Era a Fêfe que segurava a casa.
Meu marido morreu em 2019. E a Fêfe, com 24 anos, assumiu tudo.
Segurava a casa com um salário mínimo: eu, ela e a irmã de 17.
Pagava as contas, comprava o material da irmã, sem reclamar de nada.
Nas horas vagas, ainda vendia brigadeiro na rua pra guardar um pouco pra faculdade.
Por causa de uma mensagem no celular.
Foi num dia de folga. Ela estava em casa, lavando a louça.
O namorado pegou o celular dela e viu a mensagem de um colega de trabalho.
Surtou. Foi até a cozinha, pegou uma faca e a golpeou pelas costas.
Disse que, se ele não podia ficar com ela, ninguém mais podia.
Catorze dias num leito que não é dela.
A faca perfurou os dois pulmões, pegou a medula e fez o cérebro inchar.
O hospital daqui não tem UTI neurológica.

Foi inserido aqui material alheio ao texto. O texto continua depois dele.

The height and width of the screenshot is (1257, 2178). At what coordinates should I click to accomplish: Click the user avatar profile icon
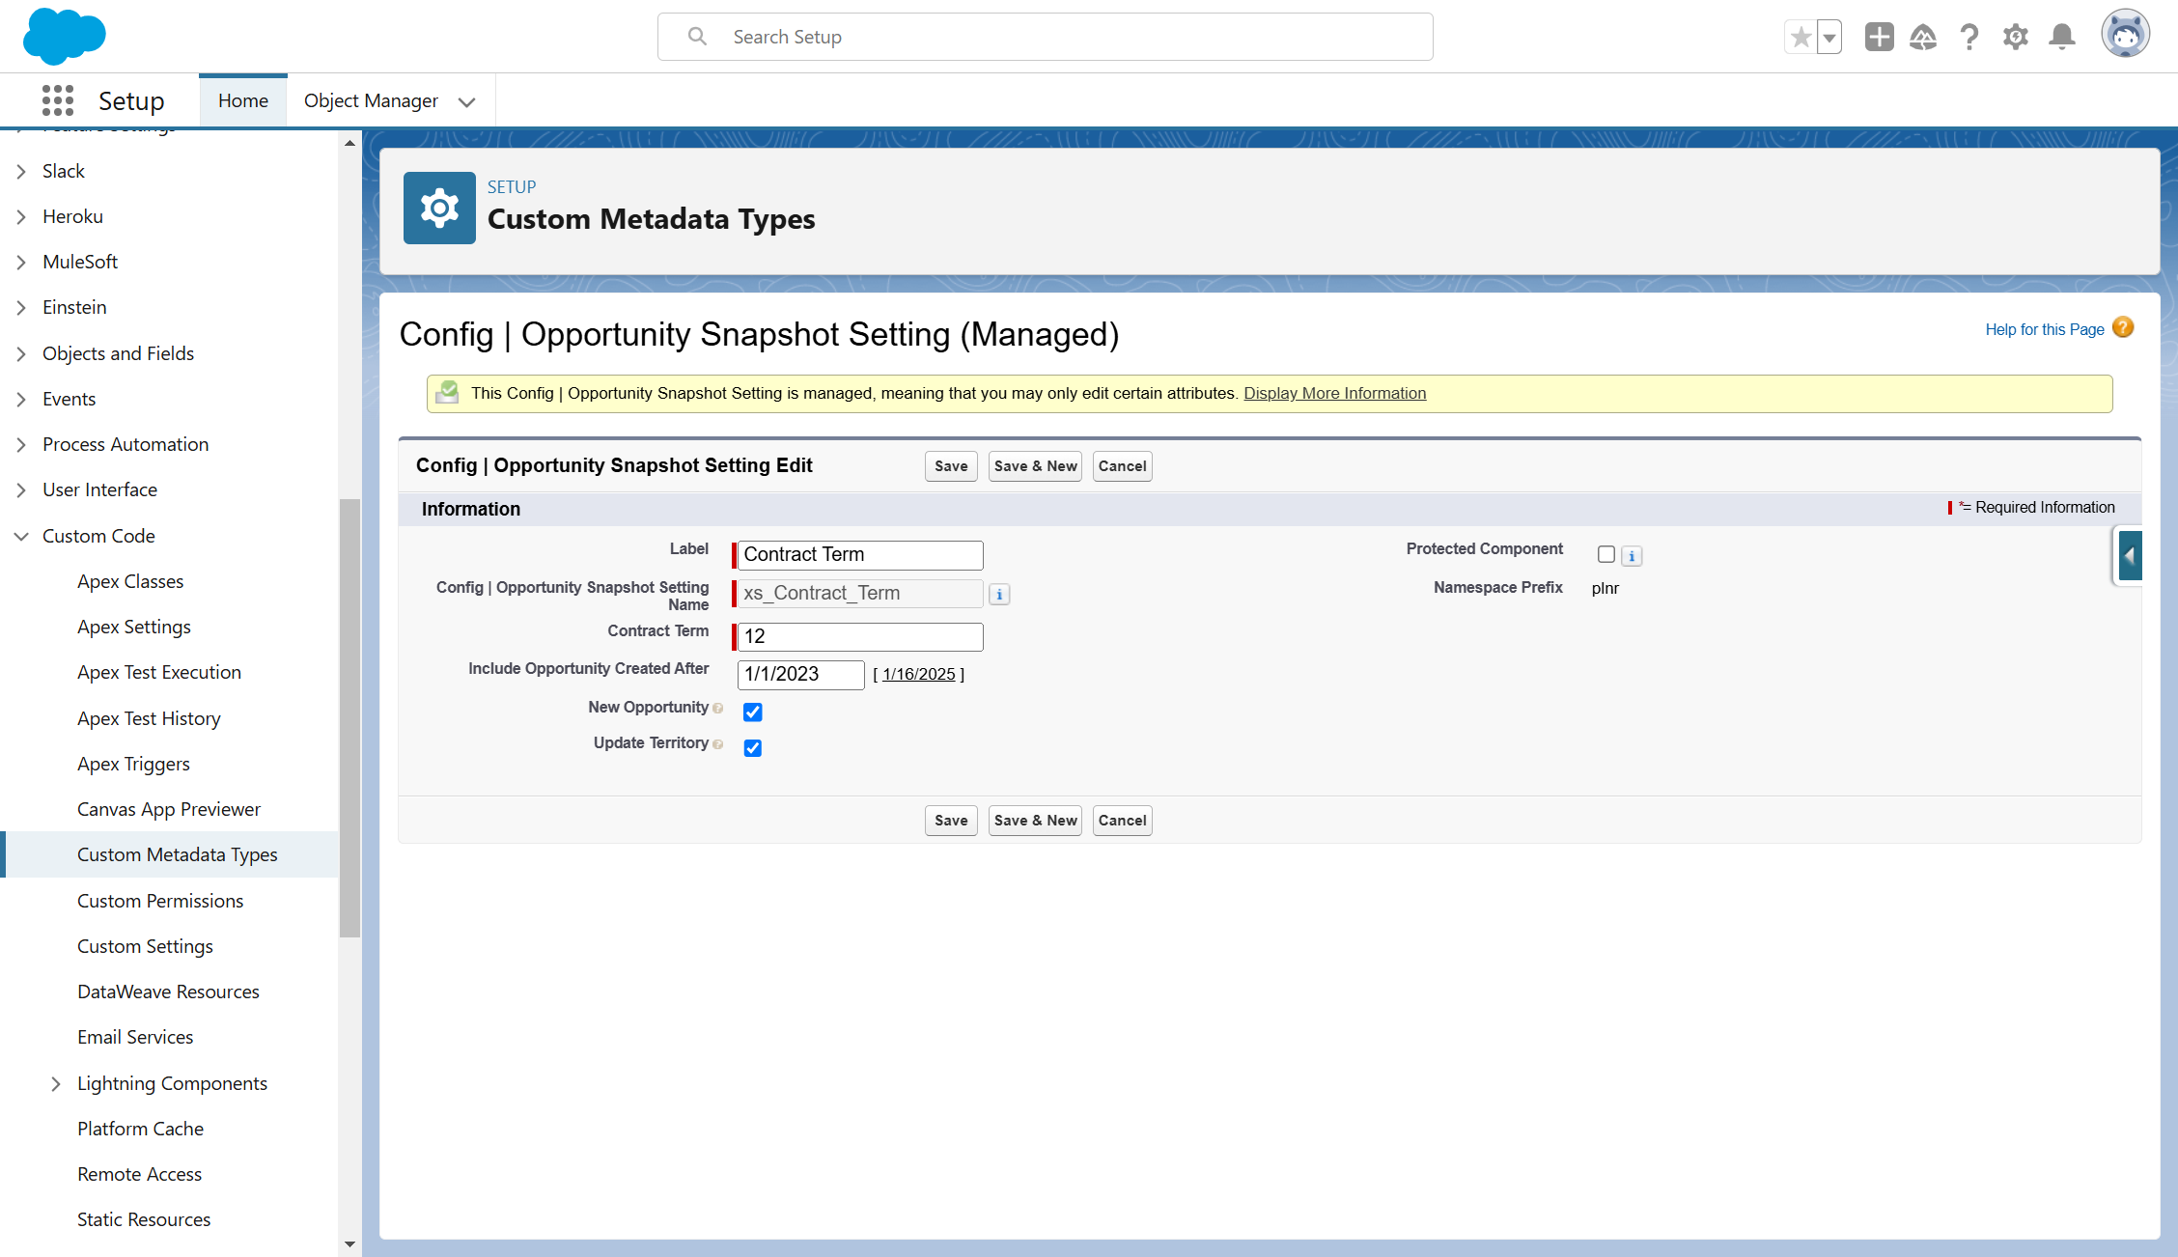pyautogui.click(x=2125, y=35)
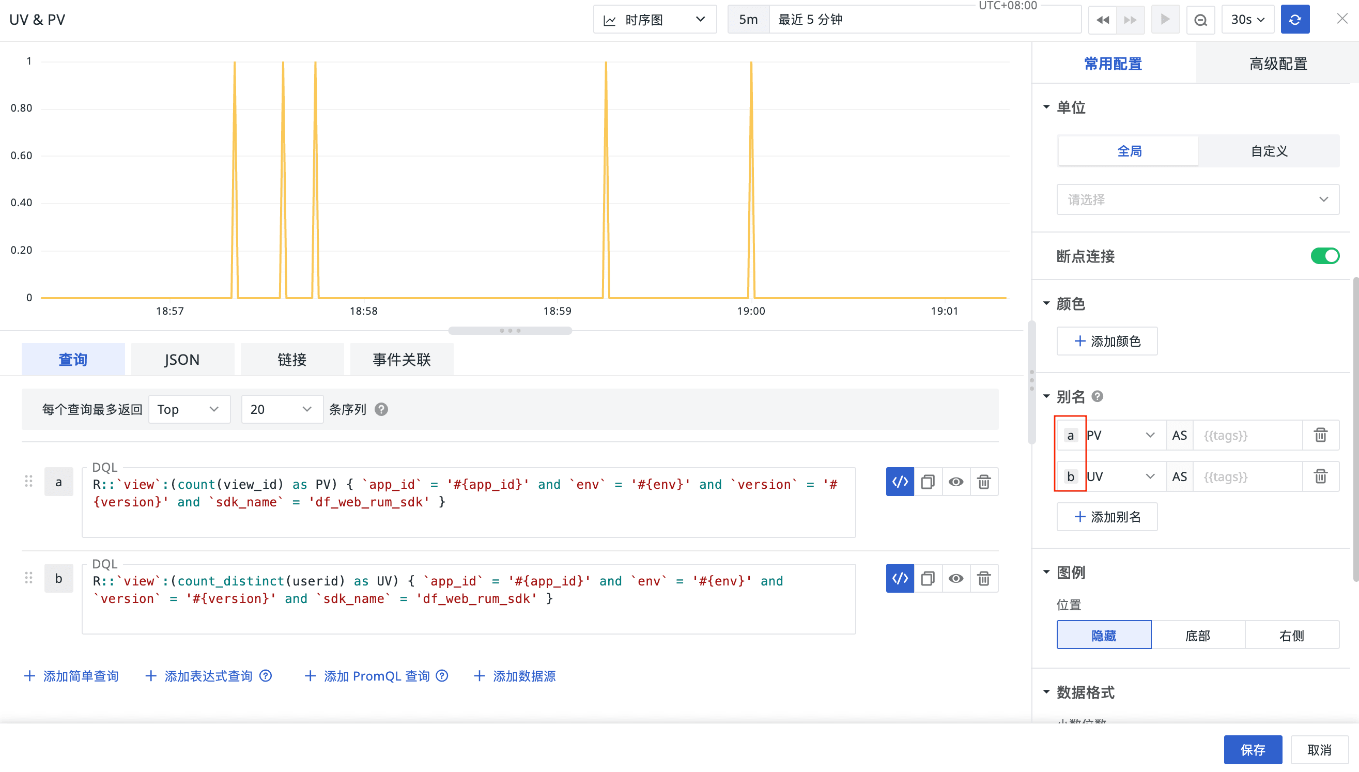Switch to 高级配置 tab
Image resolution: width=1359 pixels, height=772 pixels.
1277,64
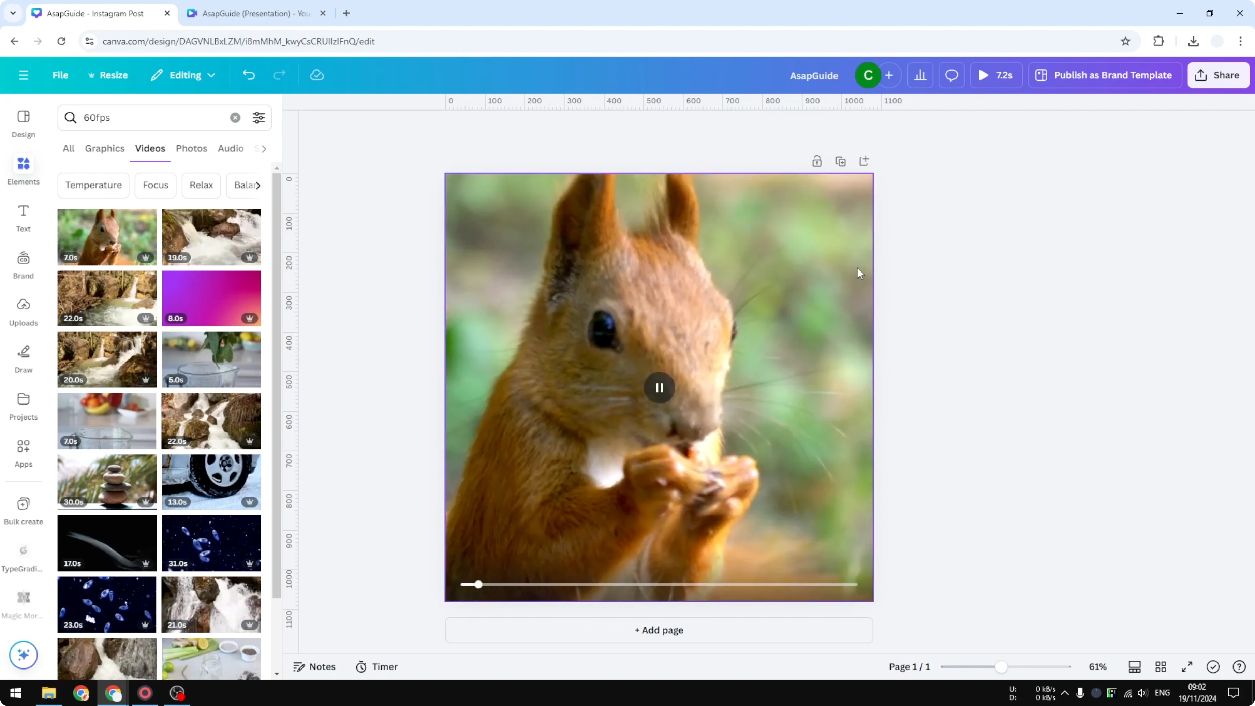This screenshot has height=706, width=1255.
Task: Click the Add page button
Action: pos(659,630)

Não tem vaga pra ela.
Ela está num leito comum, improvisado, ligada a aparelhos.
O médico foi direto: a gente tem 36 dias, e cada dia as chances caem.
Eu já vendi a geladeira, o micro-ondas. Vendi tudo o que a gente tinha.
Eu não desligo a minha voz.
Durmo nessa cadeira. Tomo banho no banheiro do corredor.
Trouxe o travesseiro dela de casa, que ainda tem o cheiro do perfume.
Dizem que quem está em coma reconhece o cheiro. Eu me agarro nisso.
Falo com ela todo dia. Se eu parar, parece que eu desisti.